### What the task requires
The listing below has to be output exactly as given, less its pictures.
################
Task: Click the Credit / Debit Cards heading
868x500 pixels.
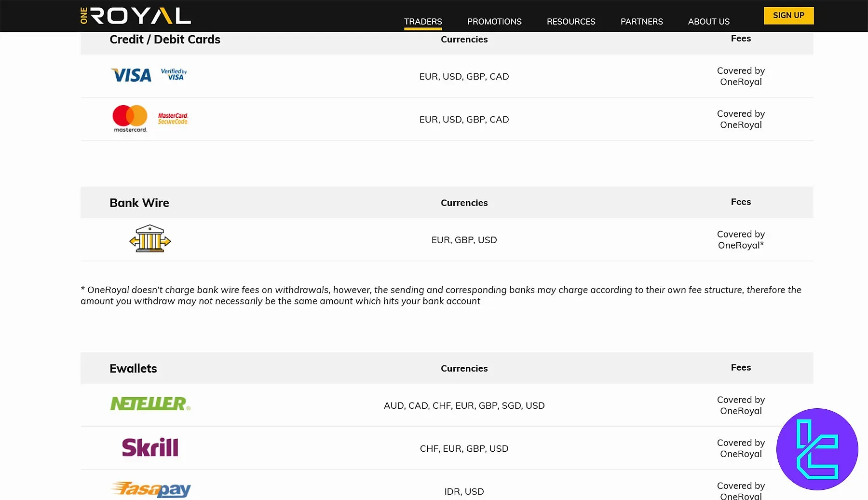Action: [x=165, y=40]
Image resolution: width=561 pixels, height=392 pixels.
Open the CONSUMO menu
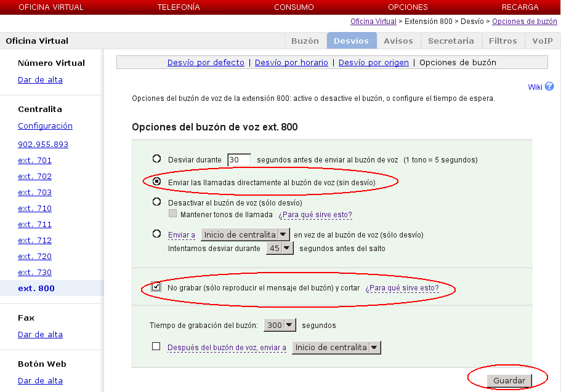pos(294,7)
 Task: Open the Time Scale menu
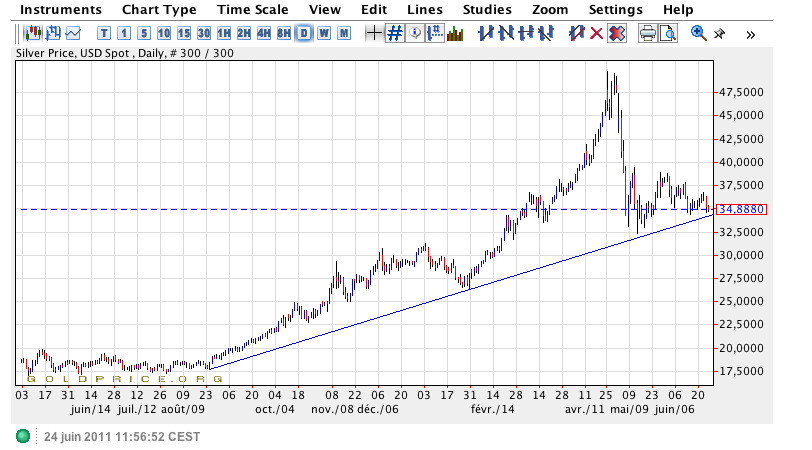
################
### Answer to the exercise
Task: Click the Credit / Debit Cards heading
868x500 pixels.
Action: [x=165, y=40]
Image resolution: width=561 pixels, height=392 pixels.
Open the CONSUMO menu
pos(294,7)
 Task: Open the Time Scale menu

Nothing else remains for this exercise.